I entered a contest to try and predict the 2022 Fifa World Cup with very little prior knoweldge. You can read a blog post about my attempt here: https://philswatton.github.io/r/2022/11/21/world-cup-forecasting.html
- 01_elo.R: Processing of data, computation of elo ratings for the teams (see note below on data)
- 02_monte-carlo.R: Monte Carlo simulation of the tournament
- 03_results.R: Producing outputs from the simulation into nicer formats
- Past match results data: https://www.kaggle.com/datasets/martj42/international-football-results-from-1872-to-2017?resource=download
- 2022 fixtures data: https://fixturedownload.com/
- team_ratings.RData elo ratings data produced in script 01
- fixtures.RData: slightly tidied fixture data for group stages produced in script 01
As in the code, I stored the files from these in a 'data' folder. If using this repository, you will have to download the data and create this yourself. (Sorry!)
I have however included data I generated myself.

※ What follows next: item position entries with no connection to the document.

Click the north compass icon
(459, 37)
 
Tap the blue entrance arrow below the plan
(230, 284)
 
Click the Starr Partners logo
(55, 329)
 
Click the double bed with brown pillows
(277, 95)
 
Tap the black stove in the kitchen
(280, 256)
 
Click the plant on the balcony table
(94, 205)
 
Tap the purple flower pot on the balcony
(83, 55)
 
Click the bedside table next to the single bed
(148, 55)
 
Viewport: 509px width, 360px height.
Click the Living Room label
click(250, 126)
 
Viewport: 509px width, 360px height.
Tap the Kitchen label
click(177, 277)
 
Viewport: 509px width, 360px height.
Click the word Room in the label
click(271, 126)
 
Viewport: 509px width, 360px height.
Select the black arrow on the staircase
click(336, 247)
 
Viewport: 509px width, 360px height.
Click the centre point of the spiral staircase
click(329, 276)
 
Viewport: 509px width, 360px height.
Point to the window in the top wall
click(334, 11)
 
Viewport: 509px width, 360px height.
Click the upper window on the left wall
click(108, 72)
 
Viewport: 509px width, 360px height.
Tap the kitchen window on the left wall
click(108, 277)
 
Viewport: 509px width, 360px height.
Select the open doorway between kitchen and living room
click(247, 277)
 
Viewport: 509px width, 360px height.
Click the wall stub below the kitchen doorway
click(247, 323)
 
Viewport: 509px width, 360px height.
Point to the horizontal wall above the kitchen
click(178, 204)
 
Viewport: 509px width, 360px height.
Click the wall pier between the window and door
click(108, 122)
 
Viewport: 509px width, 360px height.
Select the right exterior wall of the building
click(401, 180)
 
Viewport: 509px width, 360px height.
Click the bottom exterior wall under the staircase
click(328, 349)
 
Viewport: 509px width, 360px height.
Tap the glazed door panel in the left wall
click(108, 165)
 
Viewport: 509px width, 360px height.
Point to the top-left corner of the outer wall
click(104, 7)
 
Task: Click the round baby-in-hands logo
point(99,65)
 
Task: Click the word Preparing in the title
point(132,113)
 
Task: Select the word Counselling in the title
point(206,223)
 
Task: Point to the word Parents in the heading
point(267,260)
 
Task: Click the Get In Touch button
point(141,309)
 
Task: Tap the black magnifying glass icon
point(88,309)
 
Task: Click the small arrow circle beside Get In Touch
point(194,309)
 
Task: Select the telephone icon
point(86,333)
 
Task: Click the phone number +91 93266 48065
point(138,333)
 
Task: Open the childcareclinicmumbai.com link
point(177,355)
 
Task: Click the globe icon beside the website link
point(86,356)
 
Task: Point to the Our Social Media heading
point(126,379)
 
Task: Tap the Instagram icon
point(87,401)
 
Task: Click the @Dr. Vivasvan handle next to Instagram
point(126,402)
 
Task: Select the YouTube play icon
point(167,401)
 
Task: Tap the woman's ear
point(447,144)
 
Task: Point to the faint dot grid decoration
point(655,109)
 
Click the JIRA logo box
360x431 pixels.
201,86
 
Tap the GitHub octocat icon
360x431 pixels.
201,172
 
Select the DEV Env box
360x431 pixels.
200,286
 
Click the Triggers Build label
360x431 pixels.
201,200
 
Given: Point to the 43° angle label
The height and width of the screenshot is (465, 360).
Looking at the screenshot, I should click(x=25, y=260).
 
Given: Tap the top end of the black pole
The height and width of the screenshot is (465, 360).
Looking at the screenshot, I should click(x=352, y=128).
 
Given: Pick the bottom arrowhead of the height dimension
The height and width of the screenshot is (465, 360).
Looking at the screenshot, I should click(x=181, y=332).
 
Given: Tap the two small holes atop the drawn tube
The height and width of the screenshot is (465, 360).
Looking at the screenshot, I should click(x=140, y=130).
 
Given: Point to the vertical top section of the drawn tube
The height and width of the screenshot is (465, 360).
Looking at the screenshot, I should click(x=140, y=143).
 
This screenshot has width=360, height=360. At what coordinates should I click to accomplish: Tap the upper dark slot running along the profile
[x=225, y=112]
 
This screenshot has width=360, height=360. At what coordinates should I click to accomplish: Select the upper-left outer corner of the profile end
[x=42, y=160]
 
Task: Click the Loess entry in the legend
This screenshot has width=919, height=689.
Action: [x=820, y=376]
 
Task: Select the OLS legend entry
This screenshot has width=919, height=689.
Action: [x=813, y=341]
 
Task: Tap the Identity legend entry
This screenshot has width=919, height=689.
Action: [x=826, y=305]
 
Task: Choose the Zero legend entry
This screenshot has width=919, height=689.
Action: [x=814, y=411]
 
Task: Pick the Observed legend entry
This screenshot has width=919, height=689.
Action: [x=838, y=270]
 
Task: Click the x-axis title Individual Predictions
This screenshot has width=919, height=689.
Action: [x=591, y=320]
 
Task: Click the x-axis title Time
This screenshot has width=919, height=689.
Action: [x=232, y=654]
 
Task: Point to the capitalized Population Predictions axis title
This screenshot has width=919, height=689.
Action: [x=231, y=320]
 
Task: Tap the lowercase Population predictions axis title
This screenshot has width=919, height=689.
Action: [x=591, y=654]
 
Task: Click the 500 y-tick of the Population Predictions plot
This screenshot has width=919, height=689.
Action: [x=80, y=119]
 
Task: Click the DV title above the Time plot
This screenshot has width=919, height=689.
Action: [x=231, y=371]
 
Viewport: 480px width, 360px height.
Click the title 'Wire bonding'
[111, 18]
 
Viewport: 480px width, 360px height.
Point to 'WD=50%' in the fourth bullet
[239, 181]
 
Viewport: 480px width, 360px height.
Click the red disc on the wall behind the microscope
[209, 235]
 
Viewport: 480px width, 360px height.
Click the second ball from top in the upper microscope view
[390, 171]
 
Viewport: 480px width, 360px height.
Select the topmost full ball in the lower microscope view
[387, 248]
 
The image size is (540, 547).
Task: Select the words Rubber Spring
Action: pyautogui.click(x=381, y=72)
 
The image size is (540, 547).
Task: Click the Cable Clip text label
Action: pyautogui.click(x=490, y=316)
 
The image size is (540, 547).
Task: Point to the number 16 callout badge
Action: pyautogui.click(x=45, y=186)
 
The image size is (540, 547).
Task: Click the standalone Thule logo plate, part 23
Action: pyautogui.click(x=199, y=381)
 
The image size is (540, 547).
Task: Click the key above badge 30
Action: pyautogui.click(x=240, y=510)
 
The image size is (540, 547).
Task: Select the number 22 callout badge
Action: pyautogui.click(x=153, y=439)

So you'll need to reproduce the data folder for script 01, but
- results.RData: Various R objects encoding simulation results used in script 03
- results/results_01_group_fixtures.csv: Group stages game fixture probabilities
- results/results_02_expected_group_order.csv: Group stages order predictions and probabilities (for most likely order)
- results/results_03_expected_team_performances.csv: Expected team performances given in probabilities for reaching the last 16, reaching the quarter finals, reaching the semi finals, reaching the final, and winning overall
- HTML versions of results 02 and 03 are also available!